_TASK 1_
List every operating system or standard named in the mailing-list post about fstat on pipes.
_TASK 2_
According to the mailing-list post about fstat on pipes, what did fstat on a pipe report in 7/e and earlier?
_TASK 3_
In the mailing-list post about fstat on pipes, condense the paragraph beginning "I remember once, long ago" into two or three sentences that keep its main points.

##### SOURCE PASSAGE

The Unix Heritage Society mailing list
 help / color / mirror / Atom feed
* [TUHS] fstat(2) on pipes?
@ 2016-08-15 17:47 Norman Wilson
  0 siblings, 0 replies; 10+ messages in thread
From: Norman Wilson @ 2016-08-15 17:47 UTC (permalink / raw)


I remember once, long ago--probably in the early 1980s--writing
a program that expected fstat on a pipe to return the amount of
data buffered in the pipe.  It worked on the system on which
I wrote the code.  Then I tried it on another, related but
different UNIX, and it didn't work.  So if POSIX/SUS don't
prescribe a standard, I don't think one should pretend there
is one, and (as I learned back then) it's unwise to depend
on the result, except I think it's fair not to expect fstat
to fail on any valid file descriptor.

I'm pretty sure that in 7/e and earlier, fstat on a pipe
reported a regular file with zero links.  There was a reason
for this: the kernel in fact allocated an i-node from a
designated pipe device (pipedev) file system, usually the
root.  So the excuse that `there's no i-node' was just wrong.

##########
##### SUPPLIED INFORMATION

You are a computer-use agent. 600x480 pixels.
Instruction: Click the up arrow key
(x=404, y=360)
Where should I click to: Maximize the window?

##########

_FINAL RESULT 1_
- UNIX
- POSIX
- SUS
- 7/e

_FINAL RESULT 2_
It reported a regular file with zero links.

_FINAL RESULT 3_
In the early 1980s the writer wrote a program that relied on fstat on a pipe to return the amount of buffered data. It worked on one UNIX but not on a related one. If POSIX/SUS set no standard, nobody should pretend one exists or depend on the result, though fstat can fairly be expected not to fail on any valid file descriptor.